National Fuel Gas Co (NFG) does not present a strong buy opportunity at the moment for a beginner investor with a long-term focus. While the company has shown strong financial performance in its latest quarter, the lack of significant positive technical signals, bearish trading sentiment from hedge funds, and mixed analyst ratings suggest a cautious approach. The investor should hold off on investing until clearer positive signals emerge.
The technical indicators show mixed signals. The MACD histogram is negative and contracting, indicating a bearish momentum. RSI is neutral at 60.362, and moving averages are bullish (SMA_5 > SMA_20 > SMA_200). The stock is trading near its pivot level of 94.173, with resistance at 96.269 and support at 92.078. Overall, the technicals do not provide a strong buy signal.

Strong financial performance in Q1 2026, with revenue up 18.57% YoY and net income up 303.78% YoY.
Bullish moving averages suggest a potential upward trend.
Hedge funds are heavily selling, with a 3411.65% increase in selling activity last quarter.

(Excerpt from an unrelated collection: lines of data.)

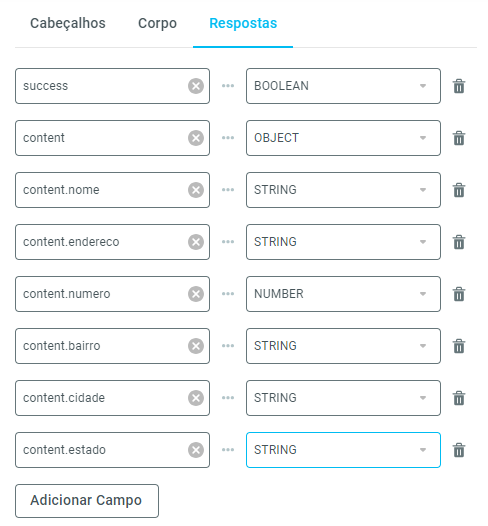
Task: Clear the content.endereco field text
Action: pos(196,242)
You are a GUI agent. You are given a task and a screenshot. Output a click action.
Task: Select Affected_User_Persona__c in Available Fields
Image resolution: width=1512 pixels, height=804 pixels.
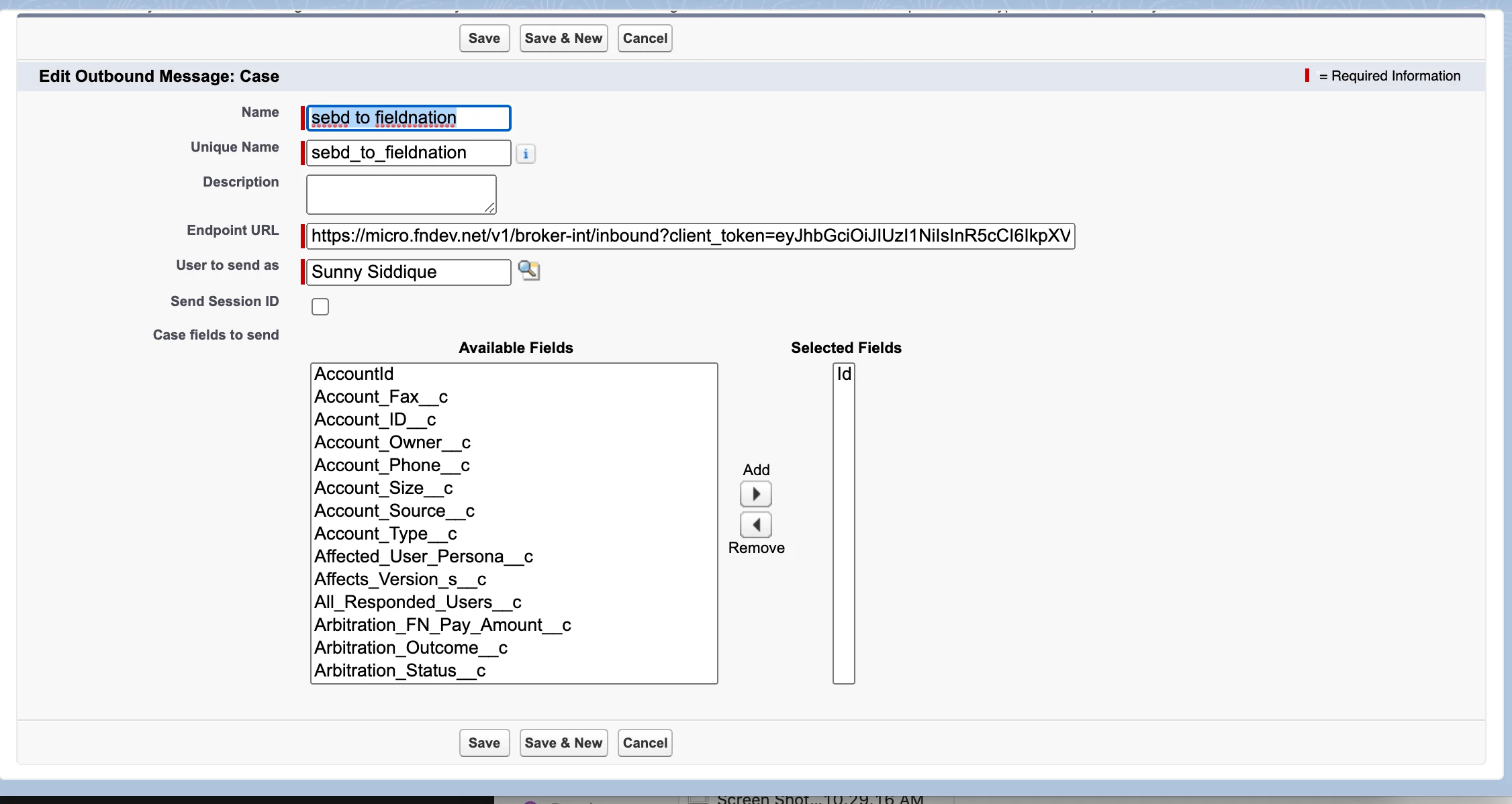point(423,556)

Mixed analyst ratings with some firms lowering price targets due to concerns about oversupply in
Bearish industry outlook due to high oil prices negatively impacting refining businesses.
In Q1 2026, National Fuel Gas Co reported strong growth: Revenue increased by 18.57% YoY, net income surged by 303.78% YoY, and EPS rose by 304.08% YoY. However, gross margin slightly declined by -0.12% YoY.
Analyst ratings are mixed. JPMorgan raised the price target to $97, citing geopolitical risks that could support oil prices. Scotiabank lowered the target to $101, maintaining a Sector Perform rating, while BofA lowered the target to $99 with an Underperform rating, citing risks of oversupply in 2027.